Help with some R code

Hi folks,

I am a newbie who is self-teaching R. However, I have run into an issue I can't seem to get an answer to.
I have a data frame (df1) with approximately 40 variables and 300 observations. I have run PCA (prcomp(df1)) on it and then turned the pca$scores into a data-frame (df2).

What I want to do now is take the df2 and select data from the df2 by using the values in the first two columns. So if entries in column 1 are between -2 and 2 and values in column 2 are between -5 to 5, I want all of the data in the rows and columns placed into another table.

The reason for this is I want to run PCA again on a subset of the original PCAs data. So I have from the individuals' plots found a cluster of data that is contained within certain PC1 and PC2 corrdinates. See attached graphic.
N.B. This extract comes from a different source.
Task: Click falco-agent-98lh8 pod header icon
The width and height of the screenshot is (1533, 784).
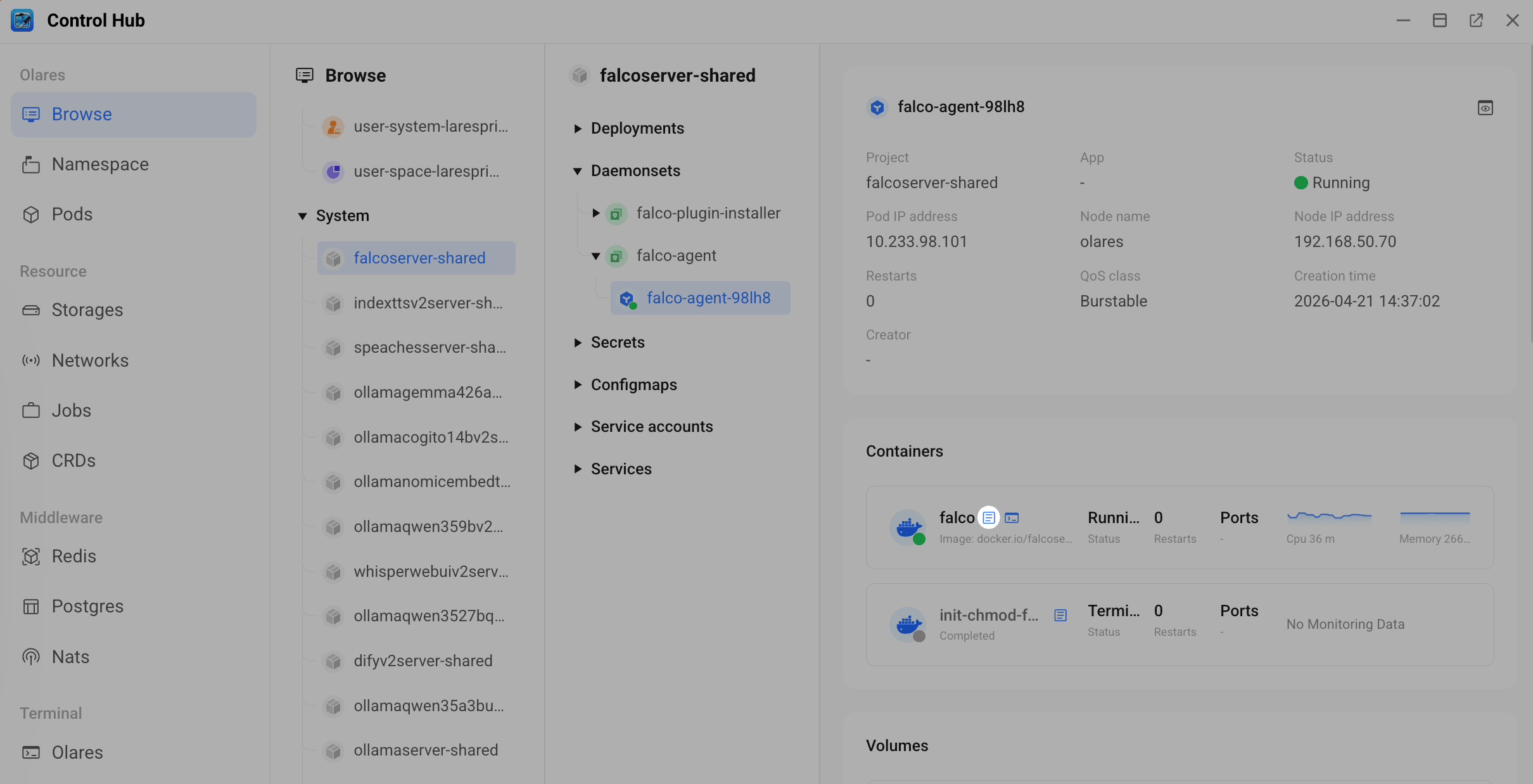Action: click(x=877, y=108)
I am trying to reproduce the double PCA technique discussed in the following paper - "Statistical evaluation of elemental concentrations in shallow-marine deposits (Cretaceous, Lusitanian Basin)" Coimbra et al., 2017.

Thanks in advance for any help you can provide.

Hi, and welcome!

Please see the FAQ: What's a reproducible example (`reprex`) and how do I do one? Using a reprex, complete with representative data will attract quicker and more answers. It can be really difficult reverse engineering a question from just a description, and screenshots are usually not helpful.

Hi

This appears to be a clustering and subsetting question. Have you thought about running a kmeans? Based on your plot you might expect 3 distinct clusters. You can then add the clustering results as an additional vector to your original data frame to then subset on the cluster you wish to perform a pca on.

Example code:


clusters <- kmeans(data, 3)

# Save the cluster number in the dataset as column 'clusters' 
data$clusters <- as.factor(clusters$cluster)
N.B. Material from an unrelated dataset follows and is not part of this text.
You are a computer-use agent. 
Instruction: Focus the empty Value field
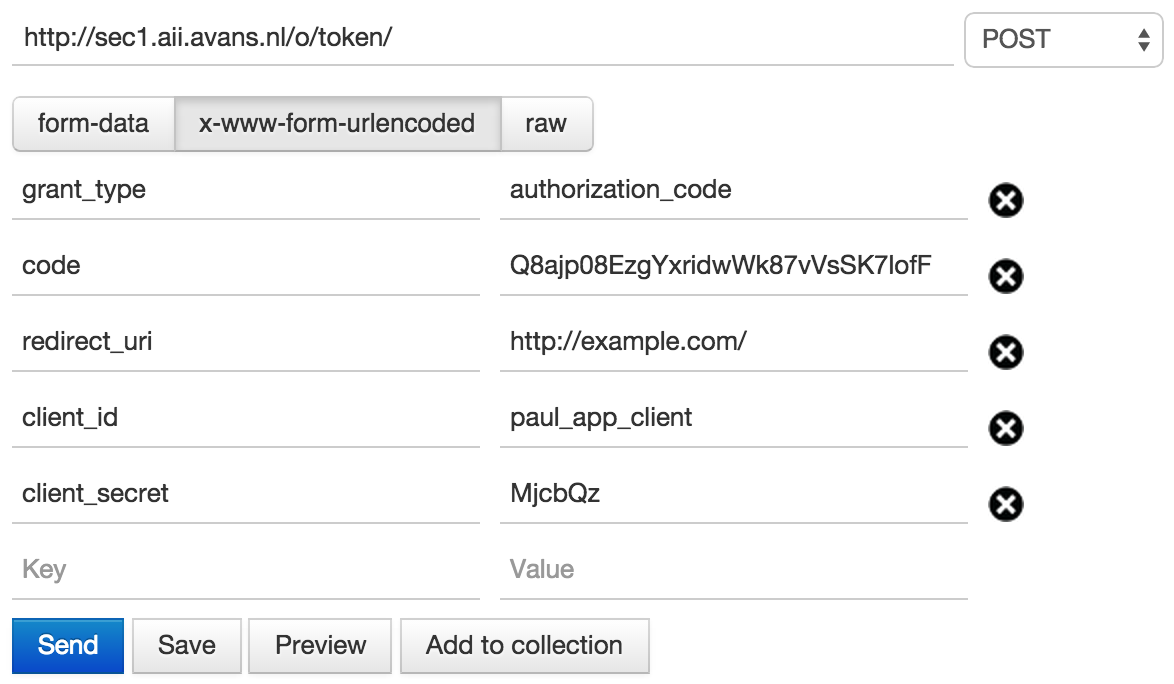click(733, 570)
#Filter data on cluster 2 using tidyverse 
cluster <- data %>%
filter(clusters == "2") 

1 Like

I apologize, I will do so in the future

1 Like

Thank you Nusob88, I had not thought about doing it that way. I have run cluster analysis on the data so I should be able to accomplish it.

Thank you again for your help.

This topic was automatically closed 21 days after the last reply. New replies are no longer allowed.